Whatever unsafe act was being performed was photographed and included as a job observation in a training manual for new employees along with instructions on how to safely perform the act to avoid pinch point injuries.
How does breast cancer figure in? Besides using the pink color of breast cancer to raise awareness, Silverstar donated $1 to the Canadian Breast Cancer Foundation for each job observation added to the training manual. In addition, the company also contributed funds for each “pinch free” project day. Suncor Energy In Situ Drilling & Completions, who contracted Silverstar, was so impressed by the program that they agreed to match all funds raised and implemented the 4Pinc campaign throughout the company.
Why 4Pinc Succeeded
Safety programs and pinch point awareness campaigns aren’t new, but few receive the buy-in and results that 4Pinc did. Program founder, Mike Doyle, believes the difference is simple: The program does what has long been established as the best way to create safer workplaces – it encourages communication and builds a company-wide culture of safety.
The light-hearted nature of the program appeals to both workers and management, creating buy-in across the board. It also creates a sense of comradery as workers look out for one another; normally workers may not feel comfortable calling out their co-workers for unsafe behavior but when there’s humor involved and it’s all in good fun (who wouldn’t want to see their 6’5”, 280 lbs. co-worker in a pink helmet and gloves?) the 4Pinc campaign found that workers enjoyed pointing the finger at their fellow co-workers and calling out unsafe behavior.
Palm Print Pledge
At Superior Glove, we’re about so much more than making innovative, industry-leading gloves. We’re about safety – specifically, reducing hand and arm injuries and creating safer work environments for everyone.
As part of our commitment to reducing hand and arm injuries, Superior’s own Claude Côté delivers engaging and entertaining safety training sessions to staff at client organizations (if your PPE provider doesn’t – it might be time to switch!).
You’ve probably attended safety presentations before; some you may have loved, some you may have hated, but guaranteed you’ve never been to one quite like Claude’s. While Claude is an effervescent presenter with great material to teach, it’s not his charisma that makes his presentations more impactful than the average, it’s what he makes his participants do that truly make his presentations memorable.
At the end of each presentation, Claude has his participants do something very simple that most wouldn’t give a second thought to – but it has an impact.

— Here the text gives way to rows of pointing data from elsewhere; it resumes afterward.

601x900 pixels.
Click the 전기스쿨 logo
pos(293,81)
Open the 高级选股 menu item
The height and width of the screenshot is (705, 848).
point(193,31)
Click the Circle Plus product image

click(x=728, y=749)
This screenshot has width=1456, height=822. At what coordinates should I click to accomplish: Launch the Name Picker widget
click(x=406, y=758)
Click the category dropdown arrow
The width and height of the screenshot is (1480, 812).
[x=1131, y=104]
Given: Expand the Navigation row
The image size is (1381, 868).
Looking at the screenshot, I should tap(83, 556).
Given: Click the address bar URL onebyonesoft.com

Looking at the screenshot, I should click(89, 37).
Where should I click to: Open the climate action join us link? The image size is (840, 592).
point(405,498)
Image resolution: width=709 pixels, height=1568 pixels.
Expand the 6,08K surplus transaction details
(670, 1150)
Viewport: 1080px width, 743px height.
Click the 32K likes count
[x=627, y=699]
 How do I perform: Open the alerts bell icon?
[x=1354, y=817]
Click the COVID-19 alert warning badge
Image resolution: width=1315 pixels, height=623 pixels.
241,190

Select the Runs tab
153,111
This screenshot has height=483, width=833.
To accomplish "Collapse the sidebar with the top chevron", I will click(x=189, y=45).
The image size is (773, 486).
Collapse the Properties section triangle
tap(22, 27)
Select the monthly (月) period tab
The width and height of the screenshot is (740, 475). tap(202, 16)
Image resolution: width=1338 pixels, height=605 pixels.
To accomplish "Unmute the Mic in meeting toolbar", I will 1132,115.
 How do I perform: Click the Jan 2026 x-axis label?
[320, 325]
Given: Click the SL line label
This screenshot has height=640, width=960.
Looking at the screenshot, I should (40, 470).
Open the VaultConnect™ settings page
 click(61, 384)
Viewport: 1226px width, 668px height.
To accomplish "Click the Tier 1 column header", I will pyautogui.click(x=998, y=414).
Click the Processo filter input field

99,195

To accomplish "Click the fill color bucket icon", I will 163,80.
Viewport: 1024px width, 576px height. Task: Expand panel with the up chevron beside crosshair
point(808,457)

What he has them do is sign a pledge-banner with their palm print. Offered a spectrum of colors to choose from, participants are asked to dip their palms in paint and leave their print on the pledge-banner as a promise that they will take what they’ve learned and put it into practice. The banner is then hung in a prominent place as a reminder of the pledges made that day.
If it sounds like a gimmick, you’ve underestimated the power of peer pressure.
“People would come up to me weeks after a presentation and tell me how much of an impact making that palm print pledge had had on their commitment to safety,” says Claude. “It may seem like an insignificant gesture, but making that pledge in front of your friends and colleagues and then seeing the constant reminder of your own palm print is a real motivator. Nobody wants to let their team down.”